個人的には僕は風邪でも風呂に入る。しかしそれは治療を期待してではなく気持ちがいいからである。西欧では風邪の時入浴を勧める場合があるし、サウナは風邪の罹患率を減少させるという論文もある。大人の方は入りたければ入ればいいし、その気も起こらないぐらいしんどければやめればいいのだ。自己責任である。

風邪の時入浴を控える習慣は、江戸時代からほんの数十年前まで銭湯が主流であり、風邪を引きやすい冬に帰宅までの間湯冷めしたこと、また内湯でも浴室以外は気温が低く湯冷めしやすいことが原因ではないかと推察されている。湯冷めすると咳が出やすくなる。入浴して悪化した人は咳がひどくなったという人が多い。悪いのは湯冷めだ!気をつけろ!
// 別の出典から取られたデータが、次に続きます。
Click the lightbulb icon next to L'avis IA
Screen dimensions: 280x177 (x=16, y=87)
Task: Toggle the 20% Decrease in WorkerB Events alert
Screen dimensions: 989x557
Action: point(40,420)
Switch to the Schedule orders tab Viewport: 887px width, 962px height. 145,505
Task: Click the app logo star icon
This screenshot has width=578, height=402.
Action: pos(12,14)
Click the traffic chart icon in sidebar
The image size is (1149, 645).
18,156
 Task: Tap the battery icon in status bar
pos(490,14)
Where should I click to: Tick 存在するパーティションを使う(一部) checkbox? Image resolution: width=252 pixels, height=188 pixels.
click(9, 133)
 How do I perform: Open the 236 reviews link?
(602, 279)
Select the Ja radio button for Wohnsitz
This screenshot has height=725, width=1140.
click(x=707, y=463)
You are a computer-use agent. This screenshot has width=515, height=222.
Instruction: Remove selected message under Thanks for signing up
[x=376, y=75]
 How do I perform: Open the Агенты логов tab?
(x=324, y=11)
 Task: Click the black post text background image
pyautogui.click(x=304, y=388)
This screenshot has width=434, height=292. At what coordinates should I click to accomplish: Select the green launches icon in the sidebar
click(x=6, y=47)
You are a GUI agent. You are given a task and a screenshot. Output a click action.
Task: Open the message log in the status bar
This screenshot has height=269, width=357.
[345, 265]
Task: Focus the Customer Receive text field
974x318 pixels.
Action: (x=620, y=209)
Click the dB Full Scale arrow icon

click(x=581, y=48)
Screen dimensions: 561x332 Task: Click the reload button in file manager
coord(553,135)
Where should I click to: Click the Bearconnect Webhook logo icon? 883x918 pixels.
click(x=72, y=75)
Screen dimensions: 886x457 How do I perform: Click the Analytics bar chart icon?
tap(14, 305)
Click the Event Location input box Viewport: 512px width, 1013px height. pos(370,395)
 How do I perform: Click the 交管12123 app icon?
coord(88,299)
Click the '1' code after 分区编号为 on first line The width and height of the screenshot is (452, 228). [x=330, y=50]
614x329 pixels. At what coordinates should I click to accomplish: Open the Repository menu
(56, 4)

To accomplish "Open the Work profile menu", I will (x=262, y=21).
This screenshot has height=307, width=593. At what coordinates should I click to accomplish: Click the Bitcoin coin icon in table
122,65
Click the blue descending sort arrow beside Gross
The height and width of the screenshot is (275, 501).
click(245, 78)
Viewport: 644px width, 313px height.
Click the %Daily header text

といっても基礎に病気をお持ちの方の入浴は慎重にしたほうがいい。入浴は心疾患をお持ちの方の場合、心機能を良くする場合もあるし悪化させる場合もある。要は入り方で、病弱な方に一番安全な入浴方法を完全ではないがまとめてみると・・・

1. 温度は38から41度Cまでの微温浴。
2. 一番風呂は浴室が冷えているため控える。浴室を暖めておくこと。
3. 胸下までの半身浴とし、肩はバスタオルで保温する。首まで入ると心臓に負荷がかかる。半身浴だと、ちょうど空気中で寝ころんだ程度の負荷である。
4. 入浴剤は好みならば使ってもいい。ラベンダーの香りは心拍数を減少させ脳波のアルファ波を増加させるのでリラックスするし、炭酸ガスを主成分とするものは冷えに有効。
5. ゆっくり立ち上がる。
6. 入浴後の温度変化を少なくするため、更衣室など保温する。
7. 入浴後は水分を取る。喉が渇いてなくてもコップ2杯程度の冷やし過ぎないお茶やスポーツドリンクを。
8. 夕食後1時間は入浴を避ける。入浴することで胃への血流量は減少し、水圧のため胃が押し上げられて胃から小腸への食物の排出が制限されるため。
>おまけ:運動後は最低でも30分あけて入浴したほうがいい。入浴により血液は血管拡張した皮膚表面に多くなり筋肉へは減少するため、酸素供給、老廃物除去が不十分となり筋肉の疲労回復が遅れる。また入浴の心臓への負担もあり、運動されている方はしばらく待ってから入浴を。